Capaci, 1993: una storia di ombre. Capaci, 2013: si torna sul luogo del delitto. Ci sono inquirenti, nella sede romanda della Direzione nazionale antimafia, nelle stanze della procura di Caltanissetta, negli uffici palermitani e calabresi dell'intelligence, che hanno deciso di ripartire da zero. Circolano note riservate che utilizzano un codice cifrato: “muovere l'ombra”, “operazione sotto falsa bandiera”, “l'asimmetria”, “il piano inclinato”. Oppure “l'eliminatore” e “il fuciliere”, per distinguere, all'interno di un commando, i soldati avvertiti dei piani più segreti dai semplici, ignari “manovali". Un linguaggio più utile a comporre i “pezzi mancanti”. O a spiegare personaggi finora rimossi, come il depistatore Elio Ciolini (che previde le stragi), oppure strane morti (il suicidio in carcere del corleonese Antonino Gioé, che delle stragi sapeva troppo).
Si sono rimessi al lavoro gli analisti. Stanno rileggendo i massacri nella cui voragine è scomparsa la Prima Repubblica. A cominciare da Capaci. Prima conclusione? Non è stato un attentatuni, quello del 23 maggio del '92 contro Giovanni Falcone. Alle 17 e 58, all'altezza del km 5 della A24, tra Capaci e Isola delle Femmine, è andata in scena quella che lo scrittore brasiliano Jorge Amado definì Tocaia Grande. La grande imboscata. Il presupposto di questo lavoro è duro da accertare. Si tratta della consapevolezza che l'inchiesta Borsellino è stata depistata. Falsi pentiti, finti processi, condanne ingiuste: senza le rivelazioni dell'ultimo pentito, Gaspare Spatuzza, il massacro di via D'Amelio (dove morirono Borsellino e la sua scorta) si sarebbe conclusa in una farsa. “E se non fosse l'unico caso?” è stata la domanda. Meglio rivedere tutto. A cominciare da Capaci.
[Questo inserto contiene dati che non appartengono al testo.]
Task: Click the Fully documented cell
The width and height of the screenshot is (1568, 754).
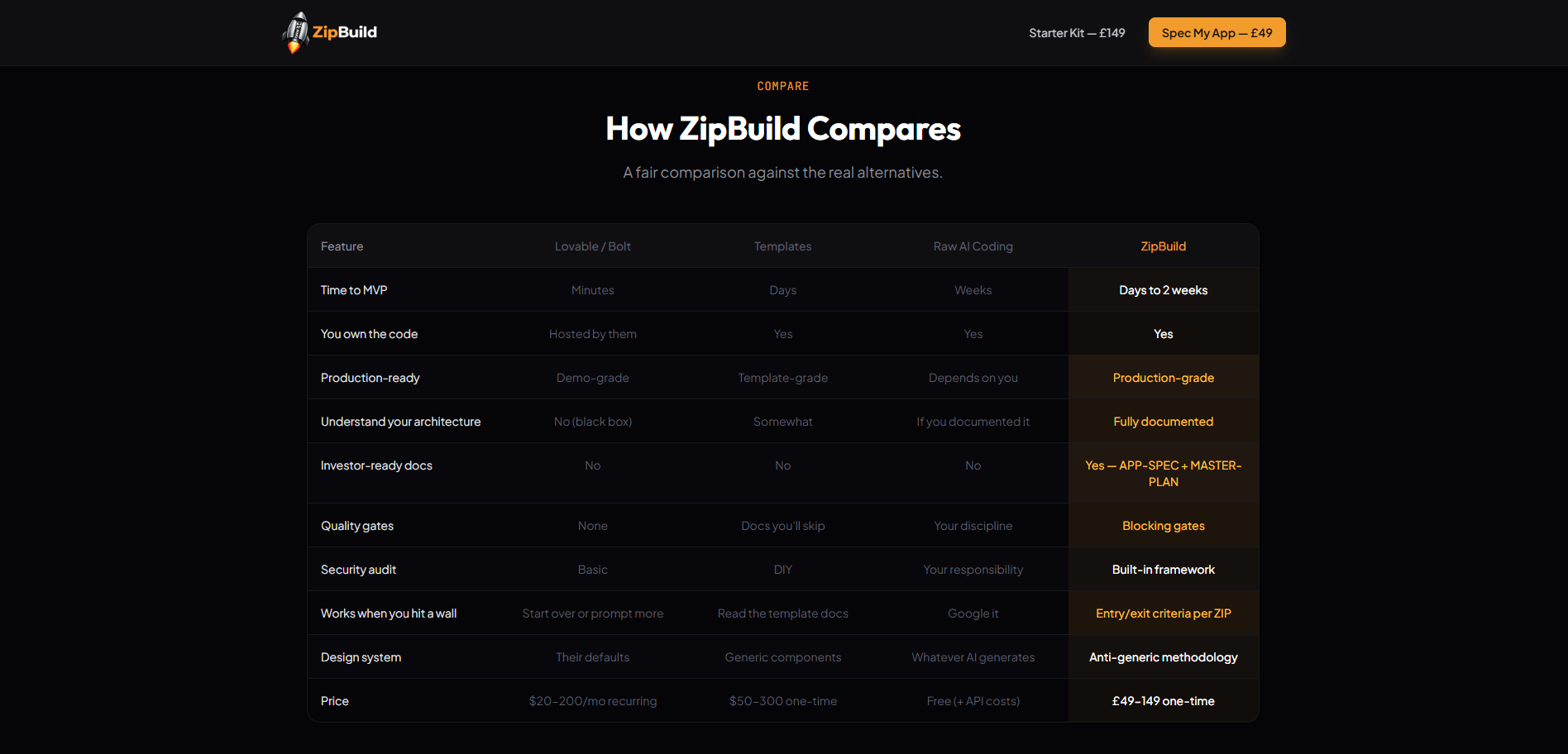Action: (x=1163, y=421)
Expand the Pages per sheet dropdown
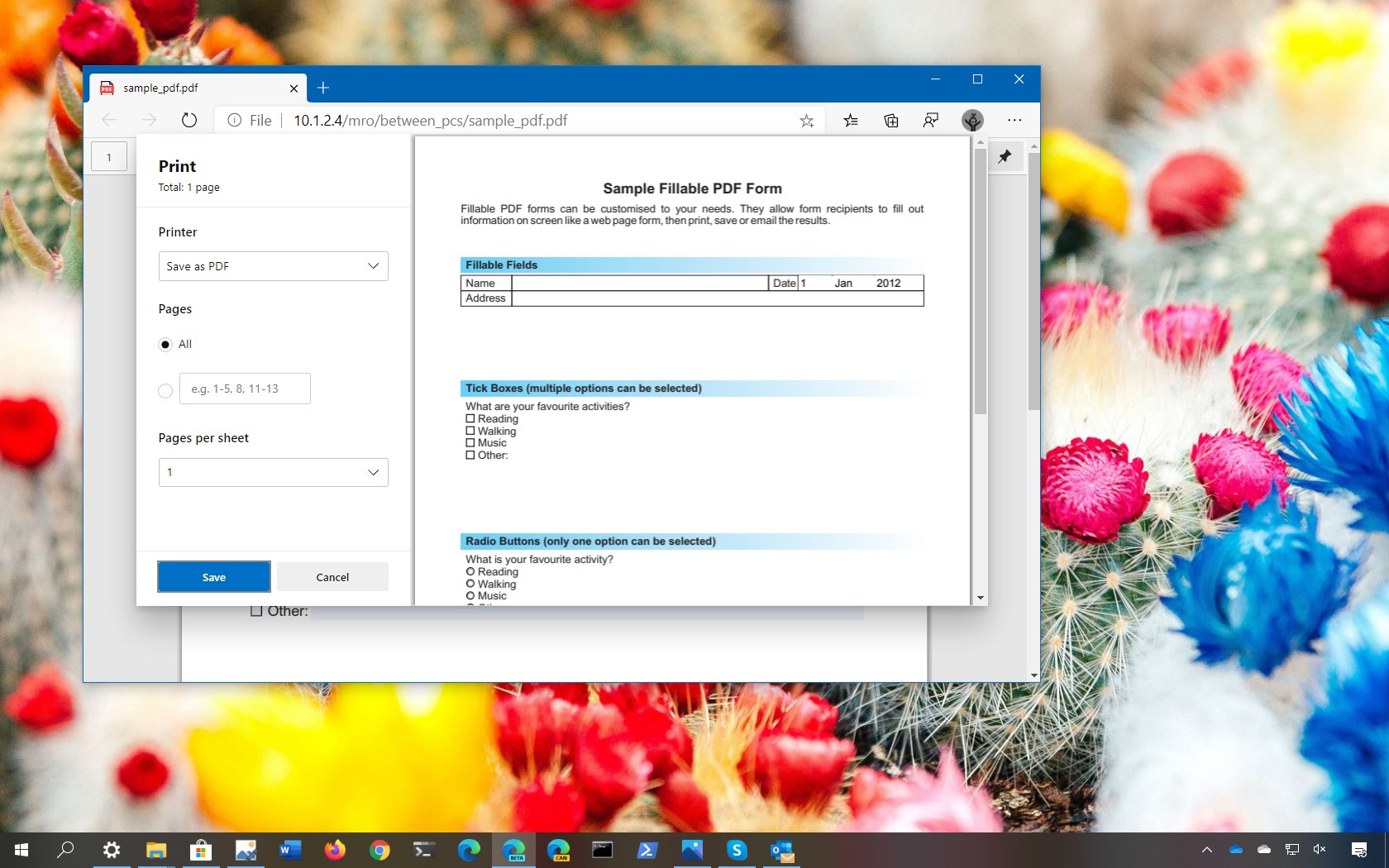This screenshot has height=868, width=1389. point(273,472)
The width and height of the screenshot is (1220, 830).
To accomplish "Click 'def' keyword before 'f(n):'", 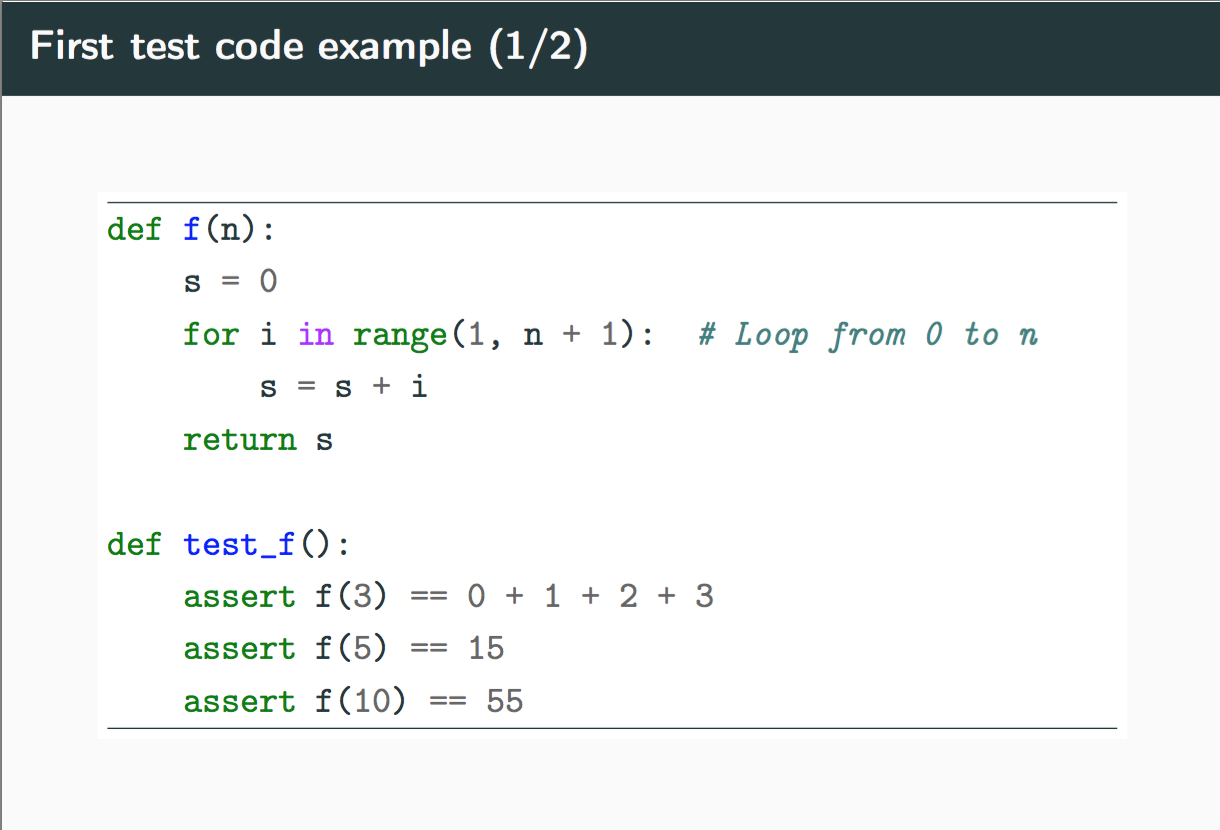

Oggi anche un'inchiesta giornalistica (Stefania Limiti, Doppio Livello, Chiarelettere, pp. 480, euro 18,60) offre spunti per guardare al lavoro degli analisti. Nell'ultimo capitolo, False bandiere a Capaci, la giornalista riprende il filo delle “simulazioni” al computer effettuate dagli esperti dell'Esercito a Capaci, poi confluite nelle indagini dei pm Paolo Giordano e Luca Tescaroli. Bastavano 500 chili di tritolo a realizzare un attentato senza precedenti? Mai, nella storia, era stata colpita con esplosivo un'auto in corsa a velocità elevata. Un solo precedente: l'attentato spagnolo da parte dell'Eta a Luis Carrero Blanco, il delfino del generalissimo Franco (20 dicembre del '73). Quella volta la vettura venne scagliata a trenta metri d'altezza. Ma procedeva a passo d'uomo. A differenza di quella di Falcone. Gli esperti assimilano Capaci a quel tipo di azione militare denominata “imboscata”. E la considerano tecnicamente un modello unico nella storia del terrorismo. L'esplosivo, come noto, venne collocato dentro un condotto sotto l'autostrada, in tredici bidoncini trasportati sottoterra con l'aiuto di uno skateboard. Poi, raccontò il pentito Giovanni Brusca, venne ripulito tutto per non lasciare tracce. E invece, dentro al cratere dell'esplosione vennero trovati un sacchetto di carta con una torcia a pile, un tubetto di alluminio con mastice, guanti in lattice da chirurgo. “Lattice? Ma no, noi avevamo guanti da muratore, per spostare i bidoni. Quelli damediso si sarebbero strappati” dirà Brusca. A cosa servivano, dunque, quei guanti buoni a non seminare impronte?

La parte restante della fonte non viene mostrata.